Pneumologie 2007; 61 - P19
DOI: 10.1055/s-2007-973330

Aktuelle Empfehlungen zur Diagnostik und Therapie der Analgetikaintoleranz: Klinische Befunde vor und nach oraler Langzeit-Aspirin-Desaktivierung

UR Juergens 1, A Raadts 1, A Gillissen 2, K Racké 3, L Schmidt-Schilling 1, H Vetter 1
  • 1Schwerpunkt Pneumologie, Allergologie, Schlafmedizin, Med. Univ. Poliklinik Bonn
  • 2Robert-Koch-Klinik, St. Georg, Leipzig
  • 3Institut für Pharmakologie und Toxikologie, Univ. Bonn

Einleitung: Aspirinsensitive Atemwegserkrankungen (ASA) sind durch eine schwere Entzündung der Atemwege charakterisiert, die häufig mit chronisch polypoider Rhinosinusitis und steroidpflichtigem Asthma bronchiale assoziiert sind. In der Pathogenese lebensgefährlicher, bronchospastischer Reaktionen nach Hemmung der COX-1 durch NSAIDs spielen Leukotriene eine zentrale Rolle, die über eine aktivierte LTC4-Synthaseaktivität vermehrt gebildet werden.

Methodik: Stabile Asthmatiker (GINA II-IV, Alter 44,7±1, n=38) unter Therapie (FEV1 89±5%, RAW 113±12%) und anamestisch Verdacht auf eine ASA wurden in einem einfach blinden, Plazebo-kontrolliertem Protokoll mit aufsteigenden Aspirindosen stationär über 5 Tage oral provoziert.
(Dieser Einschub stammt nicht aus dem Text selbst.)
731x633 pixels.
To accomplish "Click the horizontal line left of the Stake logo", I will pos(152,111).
Die Provokationsdosis wurde nach einer Reaktion (FEV1–20%/RAW-10%) wiederholt bis zur Toleranzentwicklung verordnet. Lungenfunktionen (FEV1/RAW) wurden um 8/11/14/16Uhr mit stündlicher Kontrolle des Peakflows veranlasst. Nach einer Testdosis mit Paracetamol 1000mg wurde alle 3 Stunden mit aufsteigenden ASS-Dosen (6 bzw. 30mg –60mg –100mg –150mg –300mg –600mg) provoziert.
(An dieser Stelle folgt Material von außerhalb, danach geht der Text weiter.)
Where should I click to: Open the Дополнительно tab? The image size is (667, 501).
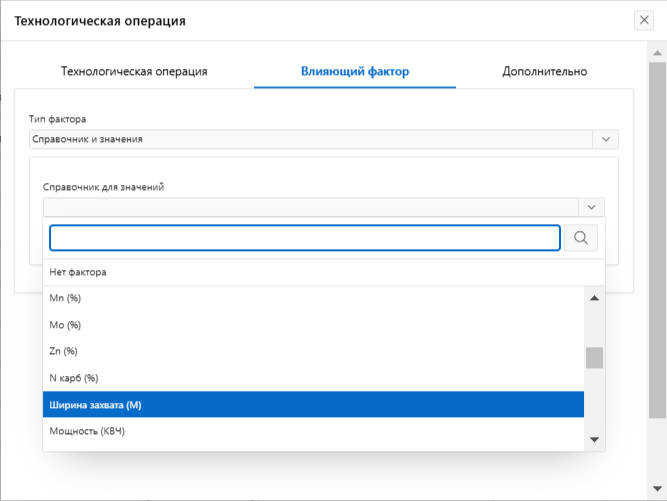[x=544, y=71]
Ergebnisse: Reaktionen waren entweder isoliert nasookulär (n=20), nasal und bronchial (n=15) oder isoliert kutan (n=1) bzw. nicht nachweisbar (n=2). Bronchiale Reaktionen (p<0,004) wurden auf ASS 60mg (n=6: FEV1 –37,8%, RAW + 99,1%) und ASS 100mg (n=5: FEV1 –36,6%, RAW +121%) vergleichbar festgestellt. 4 Pat reagierten auf ASS 60mg und 100mg. Zum Zeitpunkt der akuten Desensibilisierung (ASS 600mg) wurden initiale Lungenfunktionswerte wieder erreicht. Unter Aspirin Protect 300 (2–1–0) über 6 Monate, dann 2–0–0 über 3 Monate und 1–0–0 zur Langzeit-ASS-Desaktivierung bildeten sich Polypen und Medikamentbedarf bei guter Verträglichkeit zurück.

Schlussfolgerung: Desaktivierte aspirinsensitive Asthmatiker profitieren nach dem Bonner Schema mit niedrigen ASS-Dosen durch Rückbildung der chronisch polypoiden Rhinosinusitis und des systemischen Steroidbedarfs mit drastischer Besserung des Asthmas.